All imports will be moved here upon completion of the notebook 

In [None]:
# imports required for the notebook
import pandas as pd 
import numpy as np
import xgboost as xgb
import winsound

from scipy import stats
from importlib import reload
from pandas.plotting import scatter_matrix

from sklearn.metrics import (accuracy_score, roc_auc_score, 
confusion_matrix, precision_score, f1_score, roc_curve, auc, plot_roc_curve, classification_report)
from sklearn.neighbors import KNeighborsClassifier
from sklearn.model_selection import train_test_split, GridSearchCV
from sklearn.linear_model import LogisticRegression
from sklearn.tree import DecisionTreeClassifier
from sklearn.ensemble import BaggingClassifier, RandomForestClassifier
from sklearn.decomposition import PCA
from sklearn.pipeline import Pipeline
from joblib import dump, load
from sklearn import svm, tree
from IPython.core.interactiveshell import InteractiveShell

import pickle
import sklearn.metrics as metrics
import itertools

from imblearn.over_sampling import SMOTE, ADASYN
from collections import Counter

import seaborn as sns
import matplotlib.pyplot as plt
%matplotlib inline

import warnings
warnings.filterwarnings('ignore')

In [None]:
# show all cell output 
InteractiveShell.ast_node_interactivity = "all"

In [None]:
# importing the data
df = pd.read_csv('creditcard.csv')
# first five rows of the dataset
df.head() # normalized dataset 

checking initial shape

In [None]:
# good amount of data for ML
df.shape

all continuous except target variable

In [None]:
df.info()

In [None]:
# taking note of min - max values
df.describe()

In [None]:
# no missing data
df.isna().sum()

In [None]:
# checking outliers based on zscore < 3 value
# not sure if taking zscore values on a normalized dataset
z = np.abs(stats.zscore(df))
print(z)

In [None]:
# this would remove all the 1 values from the target Class!
# df = df[(z < 3).all(axis= 1)]
# loss of 37,864 rows
df.shape

In [None]:
# features, dependant variable
# data header 'cleaned' possibly for privacy concerns, would be great to know
# what features we're dealing with here
df.columns

dataset is highly imbalanced!

In [None]:
# splitting the data
X = df.iloc[:, :-1] # all rows and minus the last column
y = df.Class # only the Class column/Series as our target
print(y.value_counts())

split data

In [None]:
# split data
X_train, X_test, y_train, y_test = train_test_split(X, y, test_size= 0.20, random_state= 42)

In [None]:
# initial shape pre SMOTING
X_train.shape

### Logistic Regression (on unbalanced dataset)

In [None]:
# instantiate model
# default values
logreg = LogisticRegression()

# fit model
logreg.fit(X_train, y_train)

# generate predictions
y_hat_train = logreg.predict(X_train)
y_hat_test = logreg.predict(X_test)

# how many times was the classifier correct on training?
residuals = np.abs(y_train - y_hat_train)
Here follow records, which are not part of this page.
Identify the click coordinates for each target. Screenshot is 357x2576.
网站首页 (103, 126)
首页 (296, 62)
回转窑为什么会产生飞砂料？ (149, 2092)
# how many times correct on test set? 
residuals = np.abs(y_test - y_hat_test)

print(pd.Series(residuals).value_counts())
print('------------------------------------')
print(pd.Series(residuals).value_counts(normalize= True))

In [None]:
# Logistic Regression imbalanced
confusion_matrix(y_test, y_hat_test)
print('--------------------------------')
print(classification_report(y_test, y_hat_test))
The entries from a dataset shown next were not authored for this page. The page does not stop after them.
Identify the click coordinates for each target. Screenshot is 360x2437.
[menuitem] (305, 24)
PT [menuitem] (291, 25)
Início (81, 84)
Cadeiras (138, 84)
Logistic Regression ROC Curve (imbalanced dataset)

In [None]:
# ROC Curve imbalanced dataset

y_score = logreg.fit(X_train, y_train).decision_function(X_test)
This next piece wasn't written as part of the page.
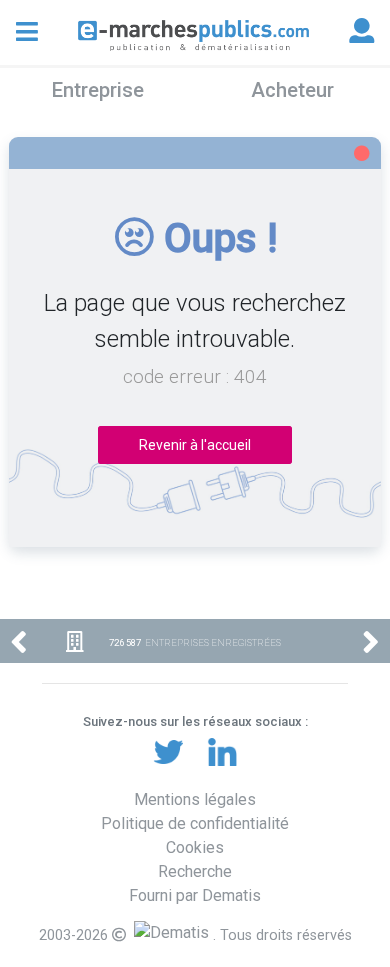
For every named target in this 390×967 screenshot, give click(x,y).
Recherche (195, 871)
fpr, tpr, thresholds = roc_curve(y_test, y_score)

sns.set_style('darkgrid', {'axes.facecolor': '0.9'})

print('AUC: {}'.format(auc(fpr, tpr)))
plt.figure(figsize=(8, 6))
lw = 2
plt.plot(fpr, tpr, color='darkorange',
         lw=lw, label='ROC curve')
plt.plot([0, 1], [0, 1], color='navy', lw=lw, linestyle='--')
plt.xlim([0.0, 1.0])
plt.ylim([0.0, 1.05])
plt.yticks([i/20.0 for i in range(21)])
plt.xticks([i/20.0 for i in range(21)])
plt.xlabel('False Positive Rate')
plt.ylabel('True Positive Rate')
plt.title('Receiver operating characteristic (ROC) Curve')
plt.legend(loc='lower right')
plt.show()

What options are available to address the imbalance? 
1. We can undersample '0' values, which would slash a HUGE amount of data points from the dataset. 
2. We can oversample '1' values which would double to the amount of data points on the dataset

SMOTE: synthetic minority oversampling technique

In [None]:
# instantiate a smote obj
smote = SMOTE(random_state= 42) 

# apply smote to training data NOT the testing data
X_train_smote, y_train_smote = smote.fit_sample(X_train, y_train)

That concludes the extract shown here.